The youth are particularly loud in their claims that the CEOs are stealing from them, and in their demands that they get some of this money. Well, the youth are correct that these corporate chiefs are stealing; it’s just not from them. The CEOs, it turns out, are stealing from people that own the companies they operate.
Before I went into management consulting, I used to think that only a small group of individuals possessed the knowledge, skill, talents and expertise required to successfully run a large company. This is the rationale that executives would have you believe exists to justify their almost inconceivable compensation. Then I started working with such people. Got to know them, found out what they were doing and how they were doing it. I then came to realize, firsthand, that these people are no different from the rest of us. They are mostly intelligent, focused, and hard working. But any large company has a host of such people that could competently run it. The person at the top was no more successful or talented than these other business professionals; they just were in the right place at the right time, and with the right connections, when the advancement opportunity presented itself.
The CEO thieves run publicly held companies. They don’t own the company, the shareholders collectively do. If a company has issued a million shares of stock, each share represents a one millionth ownership of that company. The shareholders actually own the entire company, all of its buildings, all of its assets. The shareholders also have a right to the company’s profits. If they so desire, shareholders can collectively demand distributions of the company’s profits. Salaries and other compensation directly reduce a company’s profits. So the CEO’s salary is a direct reduction on the profits the shareholders legally own.
There are two reasons CEOs get the compensation they do. The first is because the board of the company approves it. A company’s board is supposed to represent the interests of the shareholders. Unfortunately for most shareholders, the board is usually made up of CEO cronies. They get something like $50K a year to attend a paltry number of meetings, where they usually vote for things the CEO recommends, one of them being the CEO compensation package. Shareholders get to vote for people nominated to join the board, but they are nominated by other people already on the board. And since they like the pay and perks of being on the board, they usually aren’t going to make waves.

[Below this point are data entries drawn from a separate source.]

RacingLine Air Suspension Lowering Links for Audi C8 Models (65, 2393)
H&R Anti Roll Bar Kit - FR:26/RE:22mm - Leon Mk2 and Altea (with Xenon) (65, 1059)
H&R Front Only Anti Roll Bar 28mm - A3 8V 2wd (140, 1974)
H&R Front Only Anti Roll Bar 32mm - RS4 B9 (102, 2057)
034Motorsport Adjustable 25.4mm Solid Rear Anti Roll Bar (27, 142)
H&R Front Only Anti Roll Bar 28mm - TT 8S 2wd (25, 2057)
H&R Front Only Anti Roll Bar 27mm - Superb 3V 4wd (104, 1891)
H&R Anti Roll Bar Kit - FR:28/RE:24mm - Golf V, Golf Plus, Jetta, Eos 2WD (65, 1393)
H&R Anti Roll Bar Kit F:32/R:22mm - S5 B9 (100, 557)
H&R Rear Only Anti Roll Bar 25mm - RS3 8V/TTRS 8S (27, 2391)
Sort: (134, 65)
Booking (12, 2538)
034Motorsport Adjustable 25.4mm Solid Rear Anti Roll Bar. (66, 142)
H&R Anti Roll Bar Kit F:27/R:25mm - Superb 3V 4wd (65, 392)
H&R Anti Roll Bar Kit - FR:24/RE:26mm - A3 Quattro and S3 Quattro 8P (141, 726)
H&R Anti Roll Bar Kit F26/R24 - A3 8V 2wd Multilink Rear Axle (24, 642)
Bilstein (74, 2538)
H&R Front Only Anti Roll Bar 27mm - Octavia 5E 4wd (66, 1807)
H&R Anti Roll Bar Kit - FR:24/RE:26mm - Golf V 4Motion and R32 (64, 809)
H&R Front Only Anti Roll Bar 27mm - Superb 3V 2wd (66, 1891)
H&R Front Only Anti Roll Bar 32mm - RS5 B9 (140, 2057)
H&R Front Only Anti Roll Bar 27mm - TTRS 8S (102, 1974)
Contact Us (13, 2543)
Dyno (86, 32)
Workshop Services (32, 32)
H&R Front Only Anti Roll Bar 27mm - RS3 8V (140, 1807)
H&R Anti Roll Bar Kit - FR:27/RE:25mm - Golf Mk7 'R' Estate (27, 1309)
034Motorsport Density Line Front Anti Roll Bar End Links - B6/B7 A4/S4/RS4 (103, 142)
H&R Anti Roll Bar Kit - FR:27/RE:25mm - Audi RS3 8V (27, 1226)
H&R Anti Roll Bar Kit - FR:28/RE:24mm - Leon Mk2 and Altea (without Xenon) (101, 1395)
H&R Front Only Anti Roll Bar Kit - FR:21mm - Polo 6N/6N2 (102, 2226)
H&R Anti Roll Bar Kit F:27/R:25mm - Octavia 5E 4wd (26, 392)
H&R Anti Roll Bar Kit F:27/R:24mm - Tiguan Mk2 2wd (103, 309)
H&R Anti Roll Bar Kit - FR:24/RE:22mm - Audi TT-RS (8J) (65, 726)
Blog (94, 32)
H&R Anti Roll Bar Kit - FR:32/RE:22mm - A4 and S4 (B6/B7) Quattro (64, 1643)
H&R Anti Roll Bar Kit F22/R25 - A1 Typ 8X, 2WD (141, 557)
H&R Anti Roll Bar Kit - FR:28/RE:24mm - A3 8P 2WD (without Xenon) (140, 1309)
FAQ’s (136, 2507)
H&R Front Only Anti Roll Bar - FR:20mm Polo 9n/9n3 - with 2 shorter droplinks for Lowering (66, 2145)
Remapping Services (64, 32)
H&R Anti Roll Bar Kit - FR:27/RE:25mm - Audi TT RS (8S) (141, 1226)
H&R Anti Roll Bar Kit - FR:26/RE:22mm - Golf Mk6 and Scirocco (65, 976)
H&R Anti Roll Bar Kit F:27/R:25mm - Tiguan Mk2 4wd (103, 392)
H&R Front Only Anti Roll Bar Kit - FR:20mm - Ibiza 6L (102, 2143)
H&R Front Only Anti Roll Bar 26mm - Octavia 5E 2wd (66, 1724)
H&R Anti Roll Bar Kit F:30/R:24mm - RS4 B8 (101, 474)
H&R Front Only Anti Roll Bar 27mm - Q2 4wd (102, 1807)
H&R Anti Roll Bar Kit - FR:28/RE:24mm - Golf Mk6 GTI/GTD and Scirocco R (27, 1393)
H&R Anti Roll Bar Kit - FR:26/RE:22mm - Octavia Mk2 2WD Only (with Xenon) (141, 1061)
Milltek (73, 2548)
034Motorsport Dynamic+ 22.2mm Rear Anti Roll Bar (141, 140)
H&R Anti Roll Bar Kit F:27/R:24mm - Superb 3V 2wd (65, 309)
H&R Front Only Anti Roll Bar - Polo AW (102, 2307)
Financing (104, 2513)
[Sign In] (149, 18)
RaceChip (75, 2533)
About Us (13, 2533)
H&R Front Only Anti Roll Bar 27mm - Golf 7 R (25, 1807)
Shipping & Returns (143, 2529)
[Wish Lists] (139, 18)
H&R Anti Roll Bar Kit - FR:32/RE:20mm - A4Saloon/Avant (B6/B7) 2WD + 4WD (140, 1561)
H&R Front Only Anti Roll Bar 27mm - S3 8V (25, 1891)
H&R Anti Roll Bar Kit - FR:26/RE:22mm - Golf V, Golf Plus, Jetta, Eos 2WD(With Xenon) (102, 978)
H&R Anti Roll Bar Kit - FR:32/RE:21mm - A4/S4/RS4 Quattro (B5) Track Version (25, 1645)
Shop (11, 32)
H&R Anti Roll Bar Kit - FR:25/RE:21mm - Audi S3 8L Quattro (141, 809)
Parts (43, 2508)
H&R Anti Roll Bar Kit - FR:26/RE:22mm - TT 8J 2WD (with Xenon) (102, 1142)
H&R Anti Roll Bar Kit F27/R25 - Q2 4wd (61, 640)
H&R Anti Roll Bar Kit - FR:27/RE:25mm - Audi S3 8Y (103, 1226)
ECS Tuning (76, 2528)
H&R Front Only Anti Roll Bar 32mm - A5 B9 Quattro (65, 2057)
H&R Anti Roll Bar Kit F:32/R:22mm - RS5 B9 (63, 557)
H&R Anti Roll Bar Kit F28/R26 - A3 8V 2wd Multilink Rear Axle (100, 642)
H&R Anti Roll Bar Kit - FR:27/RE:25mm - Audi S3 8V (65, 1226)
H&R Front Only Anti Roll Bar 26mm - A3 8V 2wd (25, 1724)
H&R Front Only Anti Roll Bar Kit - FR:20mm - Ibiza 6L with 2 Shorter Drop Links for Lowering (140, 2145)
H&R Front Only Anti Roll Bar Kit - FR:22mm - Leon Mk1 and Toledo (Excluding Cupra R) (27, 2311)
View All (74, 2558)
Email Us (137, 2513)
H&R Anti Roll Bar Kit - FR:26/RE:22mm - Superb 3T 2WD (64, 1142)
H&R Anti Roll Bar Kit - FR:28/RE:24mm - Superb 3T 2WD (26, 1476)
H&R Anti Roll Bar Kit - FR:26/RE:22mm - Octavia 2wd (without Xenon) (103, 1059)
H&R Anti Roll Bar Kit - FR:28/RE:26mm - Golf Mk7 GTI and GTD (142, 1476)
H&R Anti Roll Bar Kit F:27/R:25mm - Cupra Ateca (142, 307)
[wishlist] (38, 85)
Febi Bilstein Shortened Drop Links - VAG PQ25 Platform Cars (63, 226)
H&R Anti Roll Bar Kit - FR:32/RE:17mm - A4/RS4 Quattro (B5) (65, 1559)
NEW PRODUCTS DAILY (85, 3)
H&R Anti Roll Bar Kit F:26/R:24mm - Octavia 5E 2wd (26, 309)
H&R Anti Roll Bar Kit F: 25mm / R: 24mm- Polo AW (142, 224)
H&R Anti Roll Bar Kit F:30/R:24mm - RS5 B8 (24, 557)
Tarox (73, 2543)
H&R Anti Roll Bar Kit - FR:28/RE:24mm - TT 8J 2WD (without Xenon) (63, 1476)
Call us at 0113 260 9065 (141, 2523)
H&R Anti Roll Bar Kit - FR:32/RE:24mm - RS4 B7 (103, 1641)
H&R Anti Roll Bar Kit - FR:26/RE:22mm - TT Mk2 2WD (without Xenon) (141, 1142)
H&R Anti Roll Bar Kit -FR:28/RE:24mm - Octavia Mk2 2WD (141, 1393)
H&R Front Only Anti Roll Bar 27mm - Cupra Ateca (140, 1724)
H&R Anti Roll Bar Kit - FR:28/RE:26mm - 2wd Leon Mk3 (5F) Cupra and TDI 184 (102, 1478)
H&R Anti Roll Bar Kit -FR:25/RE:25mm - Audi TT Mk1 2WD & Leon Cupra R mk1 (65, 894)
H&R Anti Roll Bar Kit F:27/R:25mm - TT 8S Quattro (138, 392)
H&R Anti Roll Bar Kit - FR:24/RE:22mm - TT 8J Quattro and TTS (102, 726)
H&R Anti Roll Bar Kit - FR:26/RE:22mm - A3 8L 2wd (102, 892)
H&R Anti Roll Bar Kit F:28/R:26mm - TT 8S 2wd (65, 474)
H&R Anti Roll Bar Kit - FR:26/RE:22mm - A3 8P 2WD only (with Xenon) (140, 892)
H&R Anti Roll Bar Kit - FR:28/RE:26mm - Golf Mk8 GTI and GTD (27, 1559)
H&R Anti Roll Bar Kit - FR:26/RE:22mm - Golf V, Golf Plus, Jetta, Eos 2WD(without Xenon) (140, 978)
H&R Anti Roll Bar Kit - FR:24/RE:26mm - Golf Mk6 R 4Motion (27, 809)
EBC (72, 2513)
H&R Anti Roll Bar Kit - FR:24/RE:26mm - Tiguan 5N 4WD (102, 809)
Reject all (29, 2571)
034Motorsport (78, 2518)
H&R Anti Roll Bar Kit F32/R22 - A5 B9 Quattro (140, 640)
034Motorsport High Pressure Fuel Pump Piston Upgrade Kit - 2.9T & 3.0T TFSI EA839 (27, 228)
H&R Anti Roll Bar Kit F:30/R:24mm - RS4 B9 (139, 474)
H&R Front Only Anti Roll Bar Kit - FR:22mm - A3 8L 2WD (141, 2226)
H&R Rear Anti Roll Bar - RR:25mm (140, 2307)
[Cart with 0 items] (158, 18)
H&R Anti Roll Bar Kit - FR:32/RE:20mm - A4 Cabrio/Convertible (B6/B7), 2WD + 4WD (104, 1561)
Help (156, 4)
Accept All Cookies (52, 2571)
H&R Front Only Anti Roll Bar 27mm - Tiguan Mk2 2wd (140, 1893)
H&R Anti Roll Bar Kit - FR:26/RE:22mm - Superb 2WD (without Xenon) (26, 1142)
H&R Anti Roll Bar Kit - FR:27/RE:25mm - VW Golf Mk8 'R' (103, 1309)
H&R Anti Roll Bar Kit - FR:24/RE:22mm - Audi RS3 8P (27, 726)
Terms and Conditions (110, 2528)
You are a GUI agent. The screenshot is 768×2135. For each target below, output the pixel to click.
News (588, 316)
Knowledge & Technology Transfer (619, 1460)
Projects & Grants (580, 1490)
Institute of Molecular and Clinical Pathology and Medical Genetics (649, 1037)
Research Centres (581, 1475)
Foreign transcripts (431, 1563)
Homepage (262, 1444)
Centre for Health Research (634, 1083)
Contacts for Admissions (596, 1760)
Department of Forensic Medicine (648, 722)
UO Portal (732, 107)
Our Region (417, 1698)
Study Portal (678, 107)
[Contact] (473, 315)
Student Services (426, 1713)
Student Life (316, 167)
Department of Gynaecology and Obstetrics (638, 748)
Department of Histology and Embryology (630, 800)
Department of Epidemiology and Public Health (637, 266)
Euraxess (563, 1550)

The second reason is that few shareholders care about getting their share of a company’s profits. The vast majority of shareholders didn’t “invest” in the company for the long term. Instead they buy the stock for a short period (months or weeks, or even minutes), and are interested only in the movement of the stock price while they hold the shares. This is an aberration enabled by the speculative economic system we currently live in.
What to Do
CEO compensation needs to be brought back to reality. Historically, people running public companies have made about fifty times as much as the average worker. Company boards need to truly represent the interests of shareholders. To do so, they need to be truly independent of the executive team. Corporate regulations need to be adjusted to eliminate crony boards. These regulations should make the selection process much more open to shareholder input and do more to improve shareholder board selection. We need to ask those that write such regulations, our political representatives, to do so.
Shareholders need to do more to demand that the board not allow these obscenely out-sized compensation packages for executives. Shareholders need to take a vested interest in what is going on at the companies they are partial owners of. They need to reject the re-election of board members that have created and continue to allow overpriced executive compensation packages.